• [WORK INSTRUCTIONS]:
Produce word for word the lines of the data below running from the one that has "You are a computer-use agent. The image" to the one that has "Given: Click 加盟流程 in the left sidebar", inclusive, and no others.

• [Collected data entries]:
======

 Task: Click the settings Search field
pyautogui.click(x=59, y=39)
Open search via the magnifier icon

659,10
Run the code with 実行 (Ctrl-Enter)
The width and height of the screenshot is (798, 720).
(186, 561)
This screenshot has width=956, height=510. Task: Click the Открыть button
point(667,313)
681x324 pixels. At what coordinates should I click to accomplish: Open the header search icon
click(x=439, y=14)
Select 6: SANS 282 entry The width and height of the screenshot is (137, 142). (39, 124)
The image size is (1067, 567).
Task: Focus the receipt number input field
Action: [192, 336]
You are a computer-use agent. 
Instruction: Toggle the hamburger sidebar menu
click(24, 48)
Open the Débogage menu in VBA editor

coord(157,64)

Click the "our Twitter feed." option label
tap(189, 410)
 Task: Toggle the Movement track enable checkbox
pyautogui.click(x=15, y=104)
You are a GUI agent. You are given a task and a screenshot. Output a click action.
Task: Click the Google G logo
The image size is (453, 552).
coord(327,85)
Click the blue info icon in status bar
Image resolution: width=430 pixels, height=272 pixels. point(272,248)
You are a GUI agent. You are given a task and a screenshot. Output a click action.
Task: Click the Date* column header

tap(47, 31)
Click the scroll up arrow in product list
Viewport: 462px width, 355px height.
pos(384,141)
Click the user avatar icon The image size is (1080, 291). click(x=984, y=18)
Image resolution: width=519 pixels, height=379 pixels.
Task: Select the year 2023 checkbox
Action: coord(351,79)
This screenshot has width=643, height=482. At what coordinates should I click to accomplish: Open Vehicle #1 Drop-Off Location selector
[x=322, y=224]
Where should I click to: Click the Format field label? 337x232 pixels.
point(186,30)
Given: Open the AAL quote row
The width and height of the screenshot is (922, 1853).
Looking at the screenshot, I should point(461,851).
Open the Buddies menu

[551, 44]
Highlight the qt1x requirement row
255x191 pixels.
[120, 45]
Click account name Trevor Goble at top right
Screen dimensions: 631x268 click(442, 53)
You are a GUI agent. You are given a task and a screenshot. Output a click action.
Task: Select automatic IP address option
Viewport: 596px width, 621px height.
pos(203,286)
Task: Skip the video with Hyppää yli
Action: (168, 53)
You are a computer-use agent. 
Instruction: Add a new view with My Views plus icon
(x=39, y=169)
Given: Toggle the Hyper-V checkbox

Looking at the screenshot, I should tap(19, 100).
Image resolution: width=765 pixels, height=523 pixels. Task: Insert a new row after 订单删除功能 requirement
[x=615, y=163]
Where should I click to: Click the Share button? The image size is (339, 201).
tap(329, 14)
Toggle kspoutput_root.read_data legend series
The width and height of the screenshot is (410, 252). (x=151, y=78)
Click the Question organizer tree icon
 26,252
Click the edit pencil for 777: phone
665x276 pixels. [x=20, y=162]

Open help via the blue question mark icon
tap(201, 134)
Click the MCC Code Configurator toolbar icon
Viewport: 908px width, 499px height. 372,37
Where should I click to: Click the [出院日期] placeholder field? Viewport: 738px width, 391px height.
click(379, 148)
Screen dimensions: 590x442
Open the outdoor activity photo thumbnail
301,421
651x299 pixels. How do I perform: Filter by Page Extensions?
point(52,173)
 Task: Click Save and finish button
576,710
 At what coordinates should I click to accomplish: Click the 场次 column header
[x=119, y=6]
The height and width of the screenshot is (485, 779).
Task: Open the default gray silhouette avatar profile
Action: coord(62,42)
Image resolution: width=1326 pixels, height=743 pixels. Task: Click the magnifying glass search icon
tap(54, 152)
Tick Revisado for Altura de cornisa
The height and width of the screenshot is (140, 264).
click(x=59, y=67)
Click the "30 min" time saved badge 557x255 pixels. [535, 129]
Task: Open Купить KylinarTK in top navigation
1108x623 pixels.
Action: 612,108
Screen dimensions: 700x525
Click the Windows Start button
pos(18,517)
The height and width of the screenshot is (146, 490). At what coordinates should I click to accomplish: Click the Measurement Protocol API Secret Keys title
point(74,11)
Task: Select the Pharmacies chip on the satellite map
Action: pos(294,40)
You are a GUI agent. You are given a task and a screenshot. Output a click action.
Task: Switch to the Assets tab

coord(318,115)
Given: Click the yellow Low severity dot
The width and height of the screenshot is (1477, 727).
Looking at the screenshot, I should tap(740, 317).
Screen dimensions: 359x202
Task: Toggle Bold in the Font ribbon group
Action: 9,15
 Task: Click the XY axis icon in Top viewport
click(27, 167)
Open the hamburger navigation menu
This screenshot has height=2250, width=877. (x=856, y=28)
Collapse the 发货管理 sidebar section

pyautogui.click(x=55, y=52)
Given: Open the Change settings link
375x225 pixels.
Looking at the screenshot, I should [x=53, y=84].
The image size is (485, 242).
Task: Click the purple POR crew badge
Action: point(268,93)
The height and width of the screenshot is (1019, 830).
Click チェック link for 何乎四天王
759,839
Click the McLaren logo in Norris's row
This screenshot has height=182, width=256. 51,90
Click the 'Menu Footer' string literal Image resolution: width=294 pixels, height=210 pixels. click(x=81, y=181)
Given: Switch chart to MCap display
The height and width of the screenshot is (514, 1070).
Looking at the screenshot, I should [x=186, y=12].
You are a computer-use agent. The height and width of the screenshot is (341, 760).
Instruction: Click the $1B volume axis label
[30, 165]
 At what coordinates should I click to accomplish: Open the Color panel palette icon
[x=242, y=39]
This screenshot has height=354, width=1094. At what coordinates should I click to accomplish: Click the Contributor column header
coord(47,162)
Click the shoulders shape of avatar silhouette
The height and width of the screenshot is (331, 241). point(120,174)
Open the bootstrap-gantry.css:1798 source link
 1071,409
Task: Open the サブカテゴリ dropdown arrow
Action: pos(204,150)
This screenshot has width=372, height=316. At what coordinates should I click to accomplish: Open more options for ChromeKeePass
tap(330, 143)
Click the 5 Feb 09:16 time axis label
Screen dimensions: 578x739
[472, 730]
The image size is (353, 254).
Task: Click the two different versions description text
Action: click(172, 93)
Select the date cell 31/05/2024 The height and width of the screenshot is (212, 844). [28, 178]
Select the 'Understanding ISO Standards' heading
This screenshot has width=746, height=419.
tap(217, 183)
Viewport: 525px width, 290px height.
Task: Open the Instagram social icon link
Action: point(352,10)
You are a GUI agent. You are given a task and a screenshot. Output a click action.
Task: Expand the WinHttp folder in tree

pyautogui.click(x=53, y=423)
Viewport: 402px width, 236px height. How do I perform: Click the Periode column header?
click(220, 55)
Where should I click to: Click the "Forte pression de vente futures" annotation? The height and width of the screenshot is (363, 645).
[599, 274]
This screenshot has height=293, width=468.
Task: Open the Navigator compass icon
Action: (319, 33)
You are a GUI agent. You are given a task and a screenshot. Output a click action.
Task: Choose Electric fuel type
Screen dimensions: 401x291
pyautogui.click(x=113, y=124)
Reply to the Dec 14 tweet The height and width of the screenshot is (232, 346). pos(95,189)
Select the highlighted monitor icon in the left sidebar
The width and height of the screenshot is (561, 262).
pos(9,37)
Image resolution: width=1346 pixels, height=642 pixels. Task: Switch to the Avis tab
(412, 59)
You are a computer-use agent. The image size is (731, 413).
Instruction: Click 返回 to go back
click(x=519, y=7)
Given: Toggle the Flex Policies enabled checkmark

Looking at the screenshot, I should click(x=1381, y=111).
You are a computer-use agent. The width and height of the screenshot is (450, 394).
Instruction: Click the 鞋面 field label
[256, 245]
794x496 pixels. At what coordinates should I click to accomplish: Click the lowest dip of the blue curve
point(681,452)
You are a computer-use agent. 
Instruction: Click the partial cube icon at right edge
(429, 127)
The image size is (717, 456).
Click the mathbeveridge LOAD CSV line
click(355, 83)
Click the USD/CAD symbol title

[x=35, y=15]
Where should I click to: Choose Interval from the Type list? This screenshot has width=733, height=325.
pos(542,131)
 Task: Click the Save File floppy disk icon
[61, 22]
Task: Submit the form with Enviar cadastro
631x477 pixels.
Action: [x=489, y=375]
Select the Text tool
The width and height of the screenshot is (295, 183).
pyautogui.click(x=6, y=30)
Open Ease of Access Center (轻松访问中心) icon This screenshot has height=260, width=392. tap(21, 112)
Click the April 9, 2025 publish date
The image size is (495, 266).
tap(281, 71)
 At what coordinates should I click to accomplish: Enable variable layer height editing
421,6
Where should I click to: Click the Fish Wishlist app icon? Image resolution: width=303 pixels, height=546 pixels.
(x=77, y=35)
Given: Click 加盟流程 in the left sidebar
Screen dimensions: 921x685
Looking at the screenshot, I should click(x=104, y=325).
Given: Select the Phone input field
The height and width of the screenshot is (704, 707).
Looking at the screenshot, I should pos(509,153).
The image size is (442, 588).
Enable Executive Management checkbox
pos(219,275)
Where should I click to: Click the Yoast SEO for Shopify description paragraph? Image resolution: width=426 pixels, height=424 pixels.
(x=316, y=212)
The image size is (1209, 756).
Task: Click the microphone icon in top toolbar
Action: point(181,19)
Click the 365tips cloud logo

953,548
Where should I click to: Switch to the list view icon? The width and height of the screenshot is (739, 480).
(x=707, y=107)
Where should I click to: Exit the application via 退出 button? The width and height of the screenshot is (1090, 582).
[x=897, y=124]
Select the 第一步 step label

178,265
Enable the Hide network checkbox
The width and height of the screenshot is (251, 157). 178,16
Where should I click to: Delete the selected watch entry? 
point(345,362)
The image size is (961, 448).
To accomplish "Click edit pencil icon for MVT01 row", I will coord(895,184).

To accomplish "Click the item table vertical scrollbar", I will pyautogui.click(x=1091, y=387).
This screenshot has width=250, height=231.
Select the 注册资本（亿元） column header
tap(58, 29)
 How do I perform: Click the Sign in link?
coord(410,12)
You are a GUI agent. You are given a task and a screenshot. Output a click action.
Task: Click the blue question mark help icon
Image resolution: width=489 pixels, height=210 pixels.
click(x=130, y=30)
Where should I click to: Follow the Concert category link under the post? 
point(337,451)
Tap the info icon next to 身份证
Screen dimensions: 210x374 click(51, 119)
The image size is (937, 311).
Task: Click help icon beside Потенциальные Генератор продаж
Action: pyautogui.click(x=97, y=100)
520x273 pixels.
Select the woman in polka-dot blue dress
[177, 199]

======

• [SOLUTION TO THE PROBLEM]:
You are a computer-use agent. The image size is (731, 413).
Instruction: Click 返回 to go back
click(x=519, y=7)
Given: Toggle the Flex Policies enabled checkmark

Looking at the screenshot, I should click(x=1381, y=111).
You are a computer-use agent. The width and height of the screenshot is (450, 394).
Instruction: Click the 鞋面 field label
[256, 245]
794x496 pixels. At what coordinates should I click to accomplish: Click the lowest dip of the blue curve
point(681,452)
You are a computer-use agent. 
Instruction: Click the partial cube icon at right edge
(429, 127)
The image size is (717, 456).
Click the mathbeveridge LOAD CSV line
click(355, 83)
Click the USD/CAD symbol title

[x=35, y=15]
Where should I click to: Choose Interval from the Type list? This screenshot has width=733, height=325.
pos(542,131)
 Task: Click the Save File floppy disk icon
[61, 22]
Task: Submit the form with Enviar cadastro
631x477 pixels.
Action: [x=489, y=375]
Select the Text tool
The width and height of the screenshot is (295, 183).
pyautogui.click(x=6, y=30)
Open Ease of Access Center (轻松访问中心) icon This screenshot has height=260, width=392. tap(21, 112)
Click the April 9, 2025 publish date
The image size is (495, 266).
tap(281, 71)
 At what coordinates should I click to accomplish: Enable variable layer height editing
421,6
Where should I click to: Click the Fish Wishlist app icon? Image resolution: width=303 pixels, height=546 pixels.
(x=77, y=35)
Given: Click 加盟流程 in the left sidebar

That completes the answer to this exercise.